Work to complete →
Exactly retype the lines from the top of the data through the line containing "Select step 2 progress dot", leaving out every picture.
** Listed records follows **
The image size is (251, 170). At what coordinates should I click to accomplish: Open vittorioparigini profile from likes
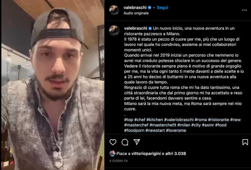point(146,153)
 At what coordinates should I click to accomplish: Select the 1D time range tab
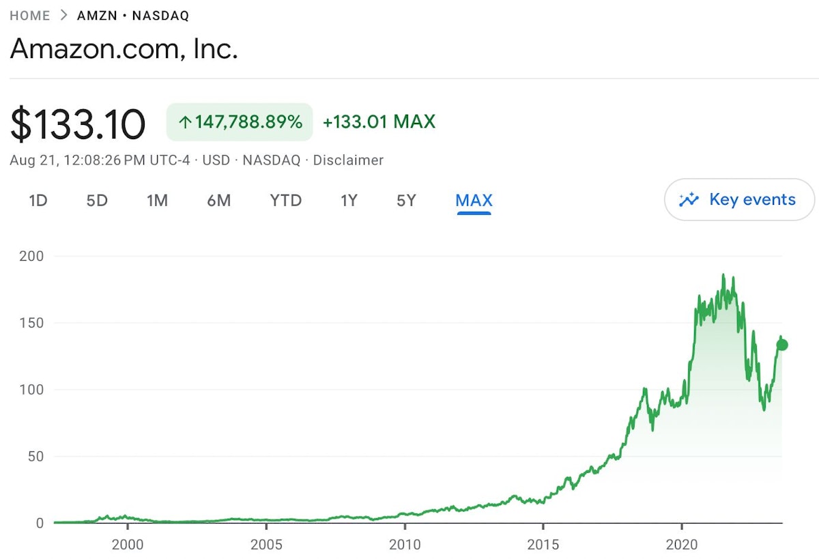[38, 201]
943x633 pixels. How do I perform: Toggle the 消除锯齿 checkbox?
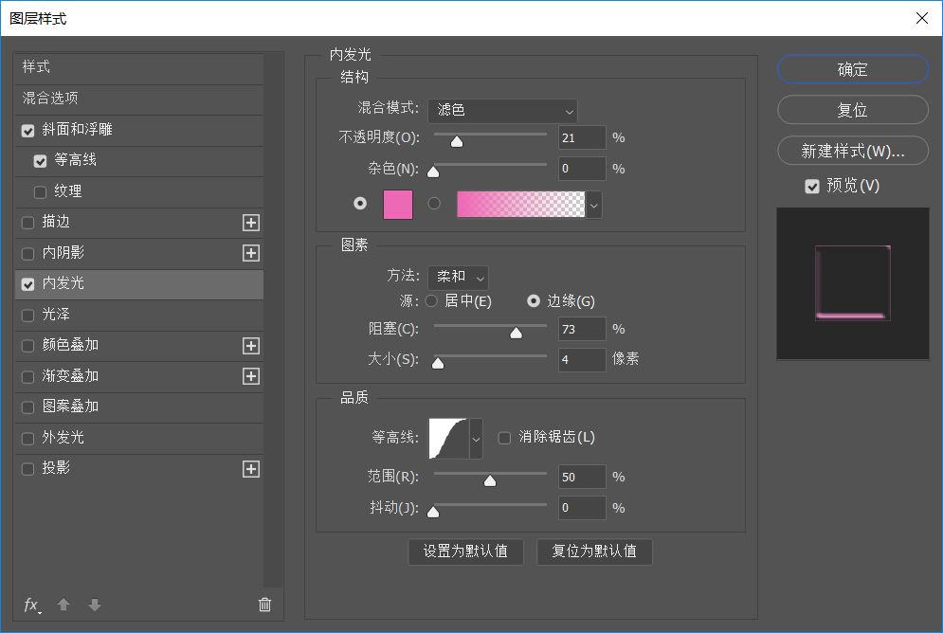click(x=504, y=438)
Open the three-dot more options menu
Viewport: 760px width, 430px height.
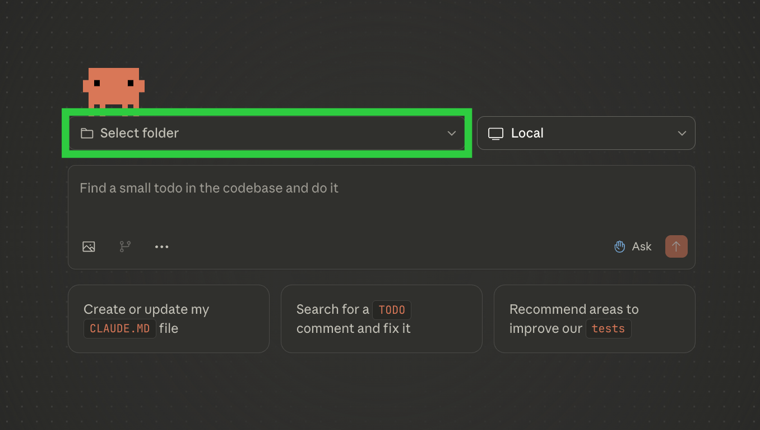[x=162, y=246]
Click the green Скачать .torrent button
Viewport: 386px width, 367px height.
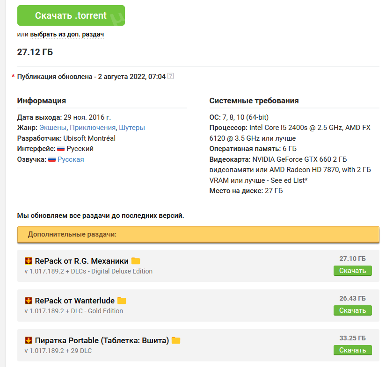coord(71,15)
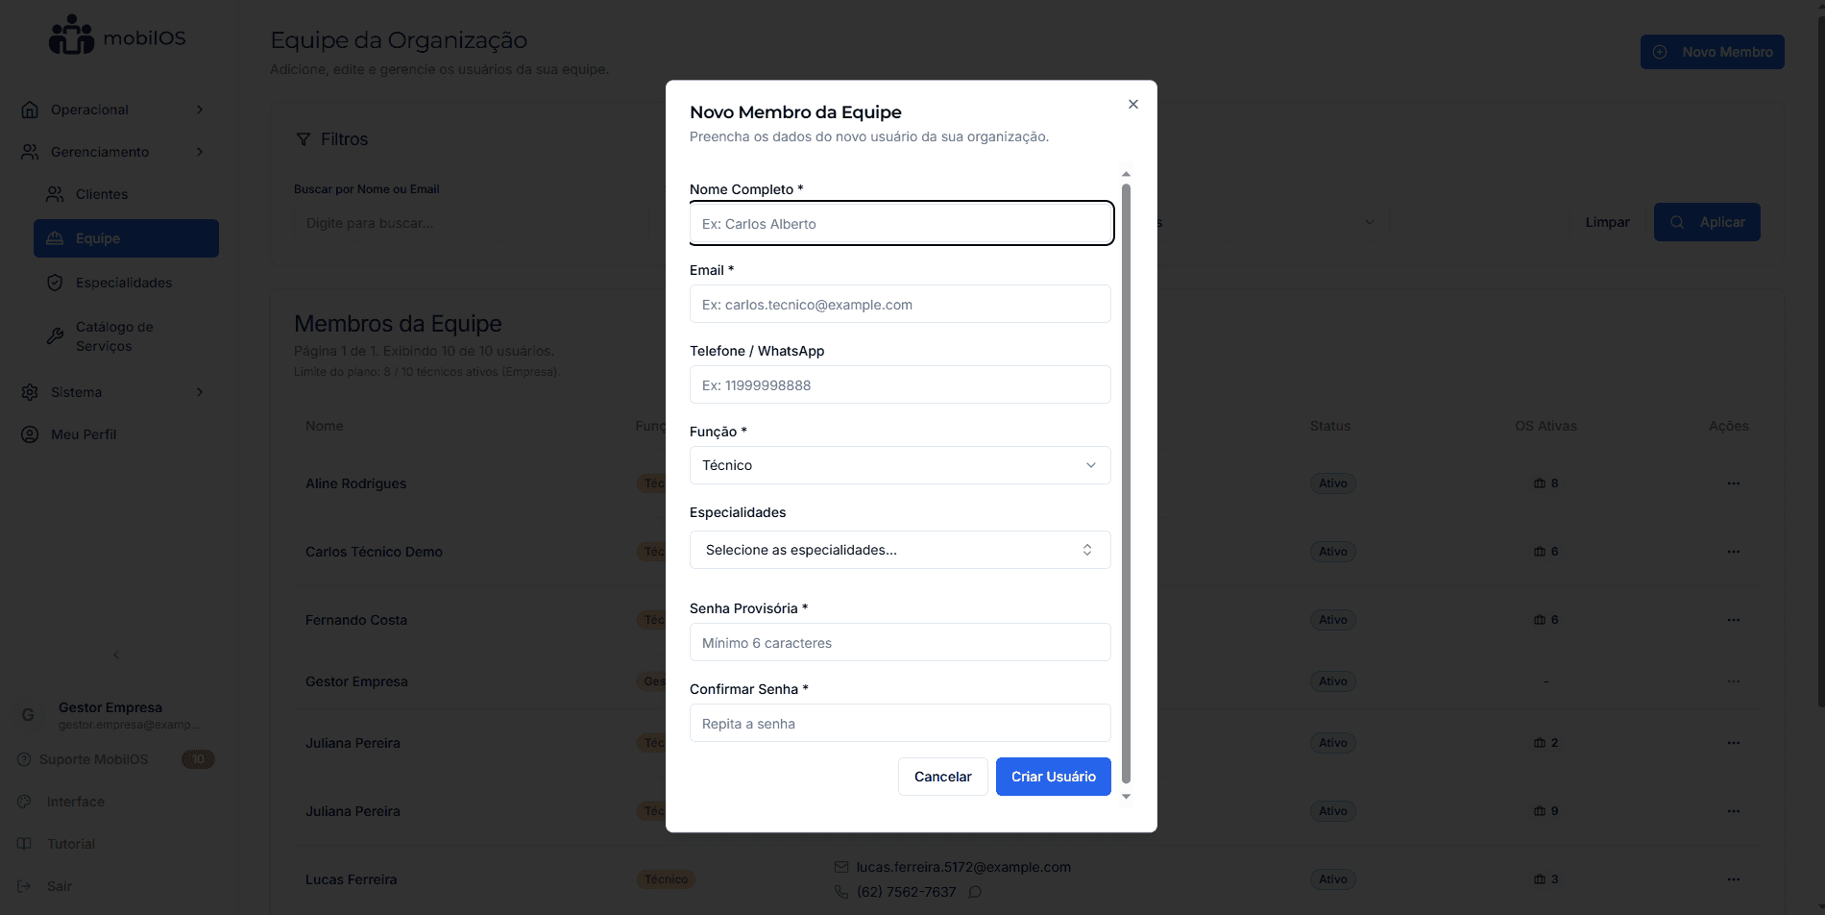The image size is (1825, 915).
Task: Focus the Nome Completo input field
Action: point(899,224)
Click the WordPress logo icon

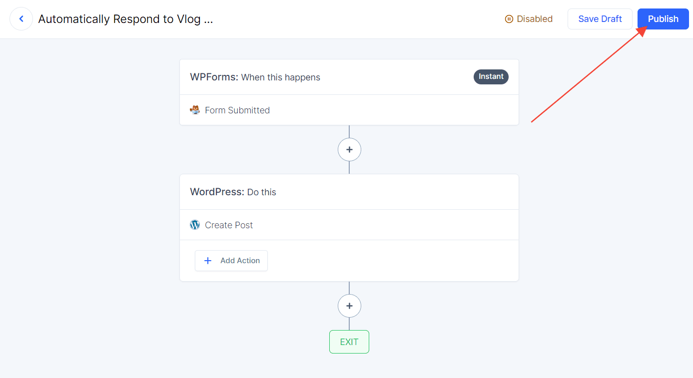(x=195, y=225)
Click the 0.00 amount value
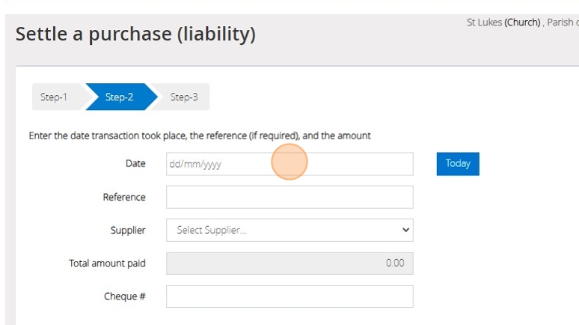This screenshot has width=579, height=325. pos(394,263)
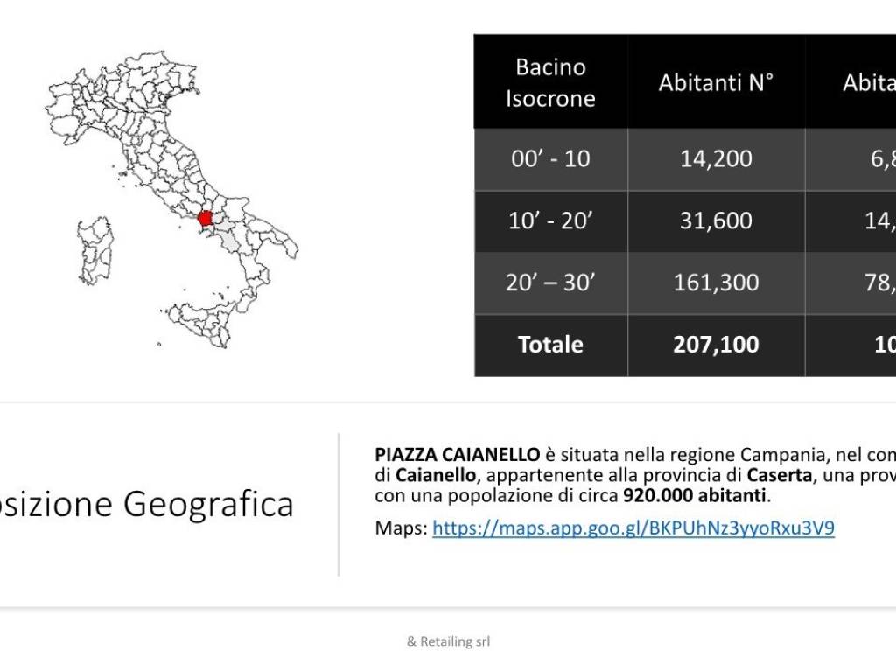Select the 'Abitanti N°' header cell
The width and height of the screenshot is (896, 672).
click(716, 82)
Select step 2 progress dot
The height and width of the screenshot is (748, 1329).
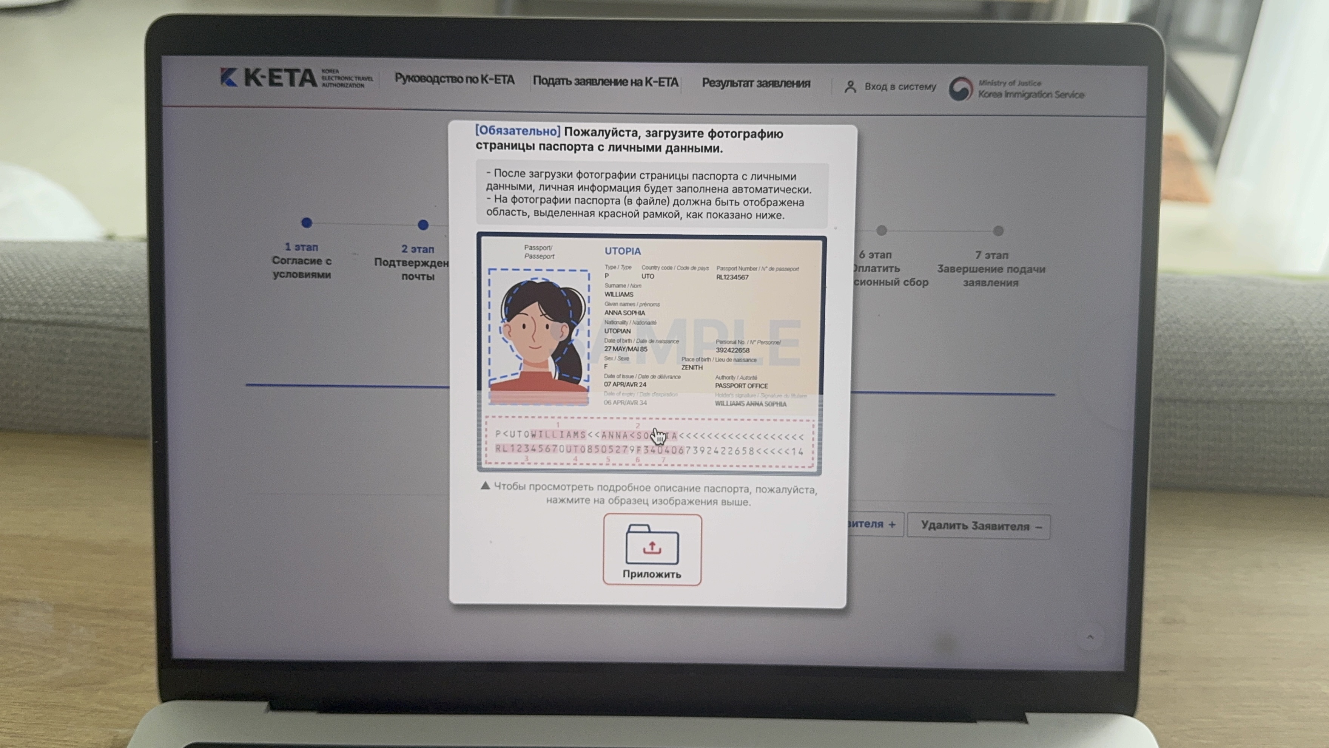(x=423, y=225)
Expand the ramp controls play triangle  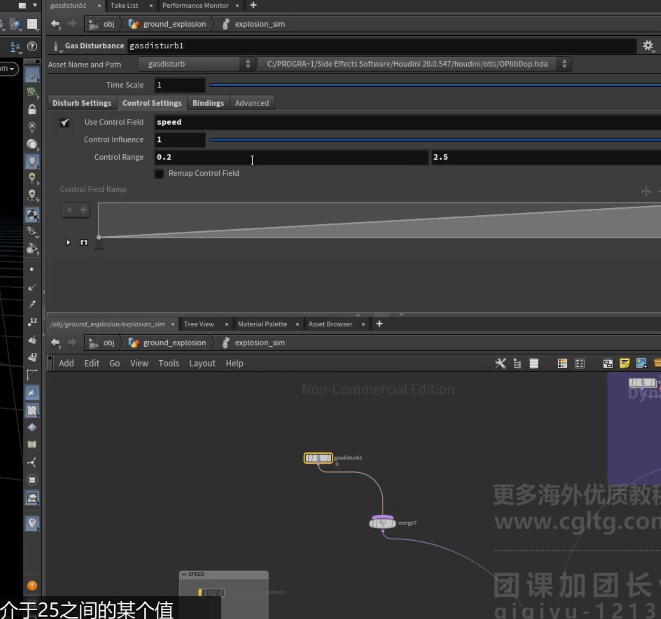point(68,242)

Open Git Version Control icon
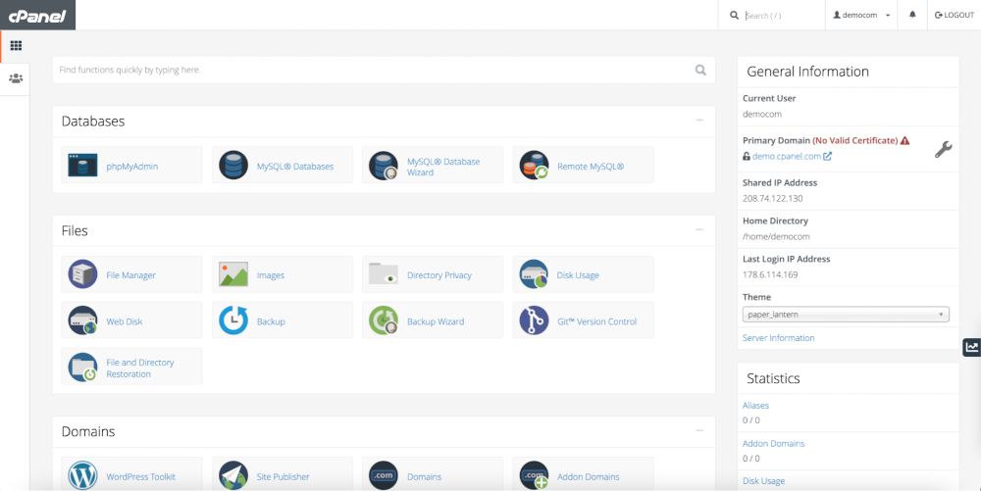[535, 320]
** End of Listed records **
Reply →
The image size is (251, 170). At what coordinates should I click to accomplish: Open vittorioparigini profile from likes
point(146,153)
 At what coordinates should I click to accomplish: Select the 1D time range tab
[38, 201]
943x633 pixels. How do I perform: Toggle the 消除锯齿 checkbox?
click(x=504, y=438)
Open the three-dot more options menu
Viewport: 760px width, 430px height.
[x=162, y=246]
Click the green Скачать .torrent button
Viewport: 386px width, 367px height.
coord(71,15)
The image size is (1825, 915).
Task: Focus the Nome Completo input field
Action: point(899,224)
Click the WordPress logo icon

(x=195, y=225)
Click the 0.00 amount value
This screenshot has width=579, height=325. pos(394,263)
Select the 'Abitanti N°' header cell
The width and height of the screenshot is (896, 672).
click(716, 82)
Select step 2 progress dot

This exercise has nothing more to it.